Endgame’s use of machine learning for malware detection is a critical component of automating the hunt. Sophisticated adversaries lurking in enterprise networks constantly evolve their TTPs to remain undetected and subvert the hunter. Endgame’s hunt solution automates the discovery of malicious binaries in a covert fashion, in line with the stealth capabilities developed for elite US Department of Defense cyber protection teams and high end commercial hunt teams. We’ve detailed only one layer of Endgame’s tiered threat detection strategy: the endpoint. Complementary models exist on the on-premises hunt platform and in the cloud that can provide additional information about threats, including malware, to the hunter as part of the Endgame hunt platform.

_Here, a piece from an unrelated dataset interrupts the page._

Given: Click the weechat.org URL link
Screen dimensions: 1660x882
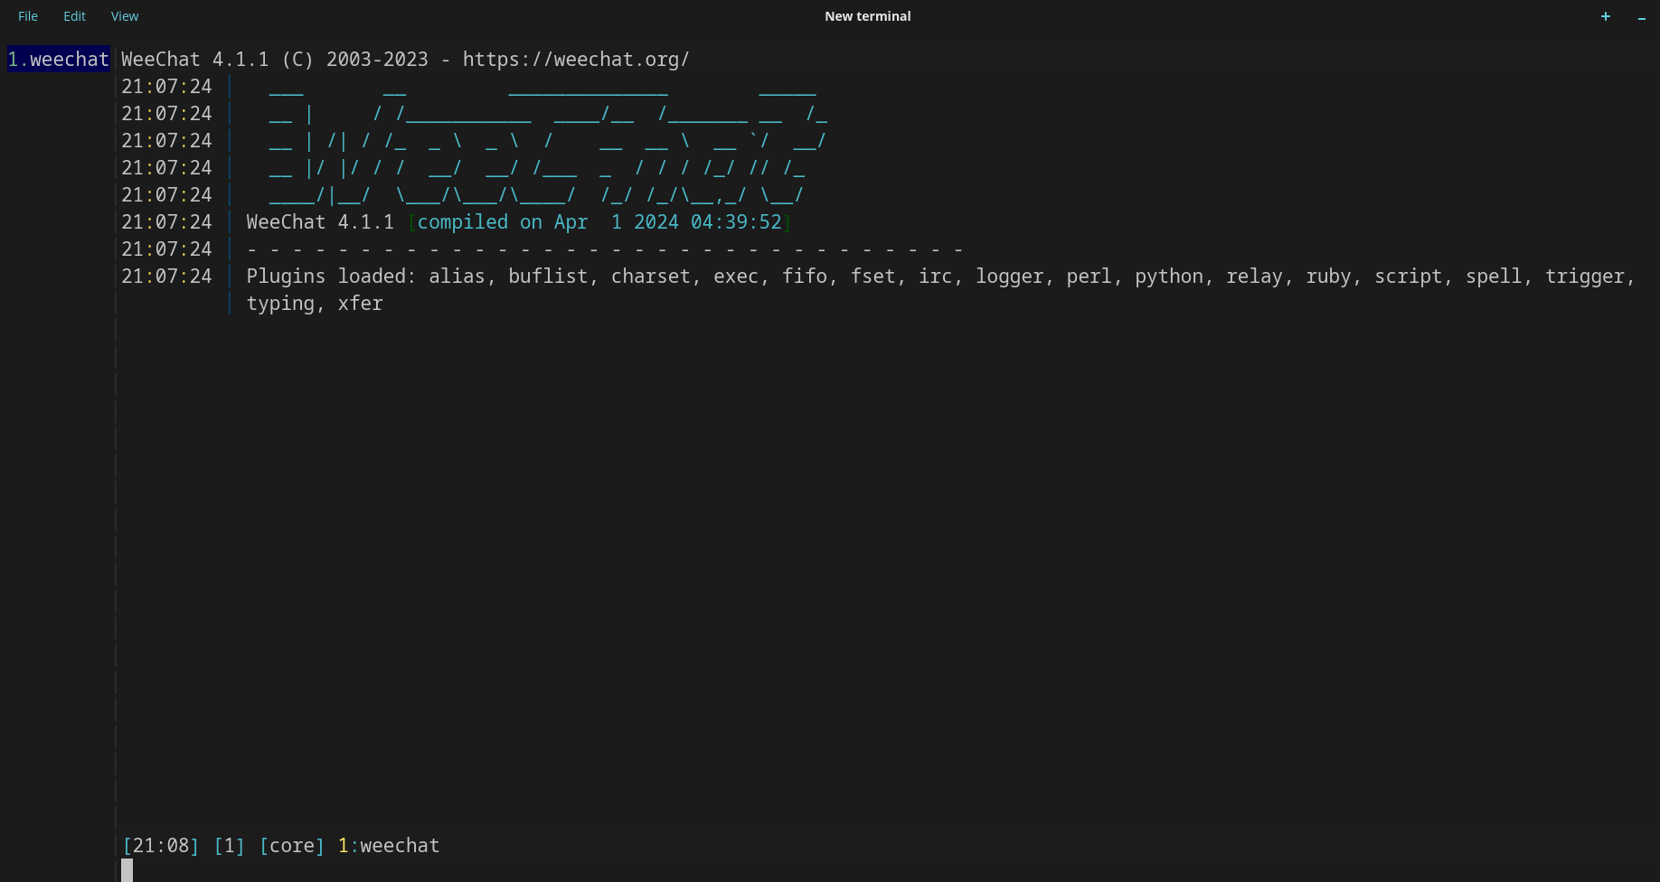Looking at the screenshot, I should pos(576,59).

Endgame is productizing the latest research in machine learning and practices in data science to revolutionize information security. Although beyond the scope of this blog series, machine learning models are applicable to other stages of the hunt cycle—survey, secure, and respond. We’ve described the machine learning aspect of malware hunting, specifically the ability to identify persistence and never-before-seen malware during the “detect” phase of the hunt. Given the breadth of challenges in the threat and data environment, automated malware classification can greatly enhance an organization’s ability to detect malicious behavior within enterprise networks.